見る目 気づく目 予知する目 事前に摘み取る危険な芽

みんなで築こう0災職場

日本伸銅㈱ 塩井 秀巳

出せば はさまる危険な手 指せば高まる安全意識

古河電気工業㈱・銅管 樽谷  聡

急ぐほど 遠のく安全近寄る危険 いつも声だし指差し呼称

三菱伸銅㈱・三宝 金出 久男

あいさつが心と心の輪をつなぐ 明るく元気に声出して

今日も一日快適職場

三谷伸銅㈱ 奥本 万里子

トラブル時 手を出す前に 指差呼称 確認一つで ゼロ災害

㈱住軽伸銅 中村 和義

「まあいいか」一人のゆるみがみんなの危険 みんなでつくろう安全職場

古河電気工業㈱・日光 草間 知枝

大丈夫 思う気持ちに 油断あり 初心に返って 指差呼称

日鉱日石コイルセンター㈱ 高尾 清史

トラブル時、手を出す前にまず確認 声だし・指差し・安全ヨシ

みんなで意識 ゼロ災職場

㈱キッツメタルワークス 伊藤 正規

7.関連業種との安全交流実施

安全委員会では、従来より東西合同安全委員会の機会に伸銅業の同業事業所を訪問し安全交流を行っており、平成24年は下記の同業事業所を訪問し、安全交流を行った。

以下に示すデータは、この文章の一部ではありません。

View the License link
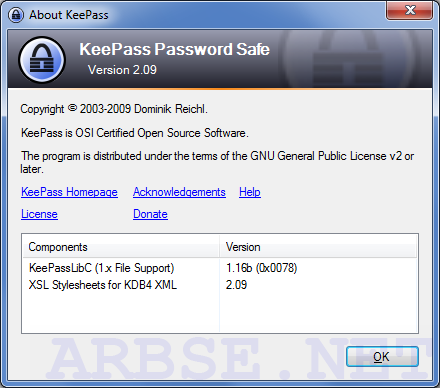 pos(39,214)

平成24年9月7日   三井住友金属鉱山伸銅㈱ 本社上尾工場

8.地区合同安全大会の開催

安全委員会では、地区安全衛生研究会との共催により関東地区と関西地区別の合同安全大会を開催し、事業所従業員への安全研修と交流を図った。

関東 平成24年2月3日(金)
中央労働災害防止協議会からの講師派遣によるKYT講習会開催。

関西 平成24年4月13日(金)
トヨタL&F近畿株式会社フリート営業部FMグループマネージャー神田政宏氏による「フォークリフト運転安全講習」開催。

(Ⅱ)平成24年の年間安全成績

1.安全成績

平成24年の安全成績は、死亡災害0件(前年2件)、休業災害25件(前年27件)、不休災害56件(前年91件)、休業度数率1.52(前年1.58)、強度率0.04(前年0.94)となった。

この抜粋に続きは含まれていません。